This work addresses the catastrophic forgetting of general capabilities in large language models during sequential knowledge editing, a phenomenon often triggered by parameter updates. The study reveals for the first time that this degradation is closely linked to the collapse of the dominant singular subspace of pre-trained weight matrices. To mitigate this issue, the authors propose REVIVE, a plug-and-play framework that constructs a spectral basis representation via singular value decomposition to explicitly preserve the dominant subspace and filter out harmful perturbations. Experiments demonstrate that REVIVE significantly enhances editing effectiveness across up to 20,000 sequential edits while effectively maintaining the model’s general capabilities, with consistent validation across multiple mainstream models and benchmark datasets.

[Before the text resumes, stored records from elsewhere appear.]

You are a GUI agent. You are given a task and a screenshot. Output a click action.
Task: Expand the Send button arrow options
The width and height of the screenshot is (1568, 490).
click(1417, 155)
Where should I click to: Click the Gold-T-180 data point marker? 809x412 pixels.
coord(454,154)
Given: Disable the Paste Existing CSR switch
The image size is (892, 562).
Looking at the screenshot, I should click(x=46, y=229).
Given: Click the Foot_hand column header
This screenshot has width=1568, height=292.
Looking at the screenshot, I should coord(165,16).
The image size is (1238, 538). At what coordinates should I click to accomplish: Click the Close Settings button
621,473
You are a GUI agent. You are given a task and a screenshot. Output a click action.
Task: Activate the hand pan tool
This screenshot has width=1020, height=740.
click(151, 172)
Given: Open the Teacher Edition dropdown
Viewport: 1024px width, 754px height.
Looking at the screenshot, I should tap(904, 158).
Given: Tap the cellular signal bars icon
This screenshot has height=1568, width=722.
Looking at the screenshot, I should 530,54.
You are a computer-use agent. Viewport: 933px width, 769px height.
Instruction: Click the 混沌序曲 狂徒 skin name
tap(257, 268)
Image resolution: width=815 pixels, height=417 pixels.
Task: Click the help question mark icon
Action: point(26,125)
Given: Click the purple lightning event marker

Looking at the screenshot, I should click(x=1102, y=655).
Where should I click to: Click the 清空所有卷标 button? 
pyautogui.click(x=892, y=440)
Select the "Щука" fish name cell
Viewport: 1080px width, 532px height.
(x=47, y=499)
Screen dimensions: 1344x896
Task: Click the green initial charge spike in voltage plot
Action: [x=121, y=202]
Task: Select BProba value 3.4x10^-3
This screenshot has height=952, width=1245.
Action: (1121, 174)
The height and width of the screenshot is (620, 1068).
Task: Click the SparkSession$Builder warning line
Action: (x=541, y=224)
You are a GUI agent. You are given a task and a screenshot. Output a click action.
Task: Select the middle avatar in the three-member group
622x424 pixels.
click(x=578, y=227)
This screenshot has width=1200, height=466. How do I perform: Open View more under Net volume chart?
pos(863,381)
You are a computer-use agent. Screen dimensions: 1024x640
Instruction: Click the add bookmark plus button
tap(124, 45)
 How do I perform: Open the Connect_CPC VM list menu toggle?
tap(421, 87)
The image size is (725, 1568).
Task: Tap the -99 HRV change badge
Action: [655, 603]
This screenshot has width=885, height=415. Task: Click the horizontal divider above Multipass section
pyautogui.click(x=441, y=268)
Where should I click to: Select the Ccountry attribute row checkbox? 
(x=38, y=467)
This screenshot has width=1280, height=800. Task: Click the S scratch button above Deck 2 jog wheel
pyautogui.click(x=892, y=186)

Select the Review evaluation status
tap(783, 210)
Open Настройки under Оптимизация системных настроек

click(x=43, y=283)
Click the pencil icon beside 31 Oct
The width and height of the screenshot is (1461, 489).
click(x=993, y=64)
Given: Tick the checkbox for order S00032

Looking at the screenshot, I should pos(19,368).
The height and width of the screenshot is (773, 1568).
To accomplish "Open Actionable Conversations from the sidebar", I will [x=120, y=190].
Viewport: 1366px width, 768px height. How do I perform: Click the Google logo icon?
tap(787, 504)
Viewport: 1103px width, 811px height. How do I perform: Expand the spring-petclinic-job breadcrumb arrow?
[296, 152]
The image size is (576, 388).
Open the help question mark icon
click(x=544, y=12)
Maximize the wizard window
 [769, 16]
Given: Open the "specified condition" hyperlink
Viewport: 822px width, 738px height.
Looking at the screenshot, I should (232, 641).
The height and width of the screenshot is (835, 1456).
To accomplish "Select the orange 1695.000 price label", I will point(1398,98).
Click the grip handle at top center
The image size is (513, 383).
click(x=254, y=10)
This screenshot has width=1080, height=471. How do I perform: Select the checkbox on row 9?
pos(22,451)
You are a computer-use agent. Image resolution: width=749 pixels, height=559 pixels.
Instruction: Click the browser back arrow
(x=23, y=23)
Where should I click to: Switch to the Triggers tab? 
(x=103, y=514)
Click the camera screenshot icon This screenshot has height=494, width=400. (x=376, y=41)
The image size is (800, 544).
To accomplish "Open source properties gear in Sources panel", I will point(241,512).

Sequential knowledge editing in large language models often causes catastrophic collapse of the model's general abilities, especially for parameter-modifying methods. Existing approaches mitigate this issue through heuristic constraints on parameter updates, yet the mechanisms underlying such degradation remain insufficiently understood. In this work, we present a spectral analysis of sequential knowledge editing and show that a model's general abilities are closely associated with dominant singular directions of pretrained weight matrices. These directions are highly sensitive to perturbations and are progressively disrupted by repeated edits, closely tracking the collapse in both editing efficacy and general performance. Building on this insight, we propose REVIVE, a plug-and-play framework that stabilizes sequential editing by explicitly preserving the dominant singular subspace. REVIVE represents parameter updates in the spectral basis of the original weights and filters components that would interfere with the protected region. Extensive experiments across multiple models and benchmarks show that REVIVE consistently improves editing efficacy while substantially preserving general abilities under long-horizon sequential editing, including extreme settings with up to 20,000 edits.